■ DIRECTIONS:
a: In the provided text, how is Carl Hugo described?
b: Lay out the rows below, everything from the line containing "This screenshot has width=1920, height=1080. Identify" down to the line containing "What do you see at coordinates (1144, 88)", as a Markdown table with the columns No. and Line. Number each line and skip blank ones.

■ PROVIDED TEXT:
As the obligation of
the respondent was dependent on the due,
punctual and full payment by Wardkiss of its obligations to the
applicant in terms of
the agreements, the obligation of the
respondent was argued to clearly be accessory to that of Wardkiss.
The guarantee did not
give rise to an independent obligation and is
therefore a suretyship and not a guarantee.
[40]
In response to this submission, it was argued on behalf of the
applicant that the existence of
a contractual debt of a third party,
as the event for which the guarantee is provided, does not mean that
it is a suretyship instead
of a guarantee. Reference was made to
Jungers
,
Hermes
Ship Chandlers (Pty) Ltd v Caltex Oil (SA) Ltd
[15]
and
Cazalet
v Johnson
[16]
where in each case the document relied upon contained an undertaking
to pay the debt of a third party if the latter did not pay
it. In
each instance, the court interpreted the document to be a guarantee,
a principal obligation, and not a suretyship.
[41]
It was also submitted on behalf of the respondent that the guarantee
makes provision for the
renouncing of benefits, which defence is only
afforded to a surety, and which demonstrates that the parties
intended to conclude
a suretyship. Reliance was placed on
Caney’s
[17]
where it was stated that ‘if a contract is one of suretyship,
the surety will be entitled to the suretyship benefits . .
. but
otherwise not’.
[42]
In response to this last submission, the applicant submitted that the
existence of clause 6.1.1
does not transform the guarantee into a
suretyship. It simply closes the door on the respondent opposing a
claim for payment under
the guarantee by contending that the
applicant is obliged to first seek payment from (or excuss against)
Wardkiss.
Discussion
and analysis
[43]
There is a saying that if it looks like a duck, walks like a duck and
quacks like a duck, then
it just may be a duck. It later became known
as the duck test, a humorous term for a form of inductive
reasoning.
[18]
It has not been
easy to find a clear and exact definition of a guarantee. In most
instances, it is described by comparing it with
a contract of
suretyship. Carl Hugo, a professor in banking law at the University
of Johannesburg, provided the following description:
[19]

When
dealing with guarantees it is important to emphasise that the term
"guarantee" can in law refer to two distinctly
different
instruments, namely an independent guarantee (often referred to as a
demand guarantee) and an accessory guarantee (akin
to suretyship). In
the case of the former the beneficiary's right to be paid by the
guarantor is to be determined solely with
reference to the guarantee
itself (and not with reference to the underlying debt secured by the
guarantee). In the case of the
accessory guarantee, however, the
beneficiary will only be entitled to be paid by the guarantor if, in
terms of the underlying
debt relationship, it is indeed entitled to
payment; the guarantor is entitled to raise any defence against the
beneficiary that
the principal debtor would have been able to raise
against the beneficiary in the underlying debt relationship. From a
legal perspective
this is a fundamental difference which is often not
properly understood or appreciated by the parties concerned.’
(Footnote
omitted.)
[44]
Counsel for the applicant referenced a number of cases and submitted
that the cases will only
be helpful to the extent that they
demonstrate a uniform approach to interpret a contract in accordance
with the rules for interpreting
contracts. The obvious problem with
looking at other cases is that the facts and the wording of the
contracts in each case would
differ from case to case and from
contract to contract.

■ RECORDS SHOWN:
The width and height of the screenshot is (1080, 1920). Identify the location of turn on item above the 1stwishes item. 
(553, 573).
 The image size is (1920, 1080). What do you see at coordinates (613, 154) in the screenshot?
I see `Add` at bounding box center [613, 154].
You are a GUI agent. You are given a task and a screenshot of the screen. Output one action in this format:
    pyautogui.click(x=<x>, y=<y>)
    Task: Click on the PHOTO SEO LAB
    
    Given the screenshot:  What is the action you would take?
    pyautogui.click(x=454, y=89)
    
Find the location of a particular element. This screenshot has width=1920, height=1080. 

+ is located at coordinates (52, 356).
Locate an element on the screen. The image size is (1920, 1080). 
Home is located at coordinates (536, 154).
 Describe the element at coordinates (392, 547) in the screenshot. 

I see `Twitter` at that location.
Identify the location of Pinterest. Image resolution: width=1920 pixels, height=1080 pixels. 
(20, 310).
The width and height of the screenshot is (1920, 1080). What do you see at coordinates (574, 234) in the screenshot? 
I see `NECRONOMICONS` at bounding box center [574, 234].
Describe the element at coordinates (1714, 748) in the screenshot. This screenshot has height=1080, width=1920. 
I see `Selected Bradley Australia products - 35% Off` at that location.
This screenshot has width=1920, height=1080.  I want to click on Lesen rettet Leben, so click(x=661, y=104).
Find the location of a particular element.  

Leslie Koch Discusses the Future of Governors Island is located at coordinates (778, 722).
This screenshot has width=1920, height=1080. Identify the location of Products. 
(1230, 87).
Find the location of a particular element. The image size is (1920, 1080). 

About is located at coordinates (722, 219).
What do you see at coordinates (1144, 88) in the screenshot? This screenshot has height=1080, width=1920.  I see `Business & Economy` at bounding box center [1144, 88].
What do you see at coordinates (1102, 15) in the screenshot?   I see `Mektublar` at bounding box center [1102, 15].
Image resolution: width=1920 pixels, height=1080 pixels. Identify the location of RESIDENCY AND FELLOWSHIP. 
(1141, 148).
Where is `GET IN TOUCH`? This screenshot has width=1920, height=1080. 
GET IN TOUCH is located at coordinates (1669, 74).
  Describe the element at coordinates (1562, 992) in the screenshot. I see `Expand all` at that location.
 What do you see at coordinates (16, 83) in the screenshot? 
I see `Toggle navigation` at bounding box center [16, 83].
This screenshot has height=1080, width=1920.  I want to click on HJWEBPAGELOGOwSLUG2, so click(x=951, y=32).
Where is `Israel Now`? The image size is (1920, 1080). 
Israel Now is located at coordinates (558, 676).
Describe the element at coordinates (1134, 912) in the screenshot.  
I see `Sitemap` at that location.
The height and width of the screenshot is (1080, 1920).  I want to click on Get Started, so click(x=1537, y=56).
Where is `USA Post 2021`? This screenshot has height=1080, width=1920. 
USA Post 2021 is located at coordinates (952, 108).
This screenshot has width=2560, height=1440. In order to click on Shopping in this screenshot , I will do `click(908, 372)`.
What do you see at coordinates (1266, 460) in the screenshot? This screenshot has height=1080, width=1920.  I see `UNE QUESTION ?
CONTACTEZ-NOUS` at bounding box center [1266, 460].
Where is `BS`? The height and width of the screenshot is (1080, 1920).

■ SOLVED PROBLEMS:
a: As a professor in banking law at the University of Johannesburg.

b:
| No. | Line |
|---|---|
| 1 | This screenshot has width=1920, height=1080. Identify the location of Products.  |
| 2 | (1230, 87). |
| 3 | Find the location of a particular element. The image size is (1920, 1080).  |
| 4 | About is located at coordinates (722, 219). |
| 5 | What do you see at coordinates (1144, 88) in the screenshot? This screenshot has height=1080, width=1920.  I see `Business & Economy` at bounding box center [1144, 88]. |